Dr. Mike Patrick: I know that you have a passion as a radiologist for helping kids and with these self-embedders, they really then need a referral to behavioral health and psychiatry. What’s the role of the radiologist in referring self-embedders?
Dr. William Shiels: It’s a fascinating role. Let’s imagine it’s a Friday night and you have your own duty. You’re the only radiologist there, the Emergency Room has a patient with an infection in her elbow. You look at the x-ray and you see 20 pieces of material—18 pieces of pencil lead, a screw from an eyeglass and then a paper clip. You immediately know that this is self-inflicted injury.
And so the role of the radiologist is very critically to identify that this is self-inflicted. Let the emergency physician know immediately and then, help to stimulate the team to mobilize the behavioral health specialists, the psychologists and the psychiatrists to engage in the immediate care and to interrupt this cycle of self-harm.
Dr.
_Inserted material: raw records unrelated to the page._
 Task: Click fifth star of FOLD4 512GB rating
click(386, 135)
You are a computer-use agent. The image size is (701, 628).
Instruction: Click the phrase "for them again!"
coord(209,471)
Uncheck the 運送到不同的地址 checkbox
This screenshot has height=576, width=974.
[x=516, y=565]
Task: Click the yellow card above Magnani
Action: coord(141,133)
Mike Patrick: Right. Dr. Campo, why do teens do this?
Dr. John Campo: “Why” is a great question and I think, obviously, it’s really tough to delve into the motivation of folks. Certainly what many of them will tell you — I think that it’s important to recognize that self-embedding is a subtype of self-injurious behavior, what we’ll call “non-suicidal self-injurious behavior,” which interestingly is becoming increasingly common in young people. Twenty, 25, 30 years ago, to see someone who was a self-cutter, typically those patients were quite troubled, quite disturbed, had a lot of the same really deeper character problems that a lot of these self-embedders have.
Over the years, that group of patients with self-injurious behavior has become much more diverse, so there are some very disturbed patients and they’re also patients that have more “run of the mill” problems with depression and anxiety.
Why do they do it? I think many of them tell you that they do it because they think it helps them to feel better. That it becomes a way of them managing uncomfortable feelings of pain, emotional distress, and that there is something about the self-embedding behavior that helps them feel less agitated. Some patients will talk about not knowing that they’re real unless they’re actually hurting themselves in some ways.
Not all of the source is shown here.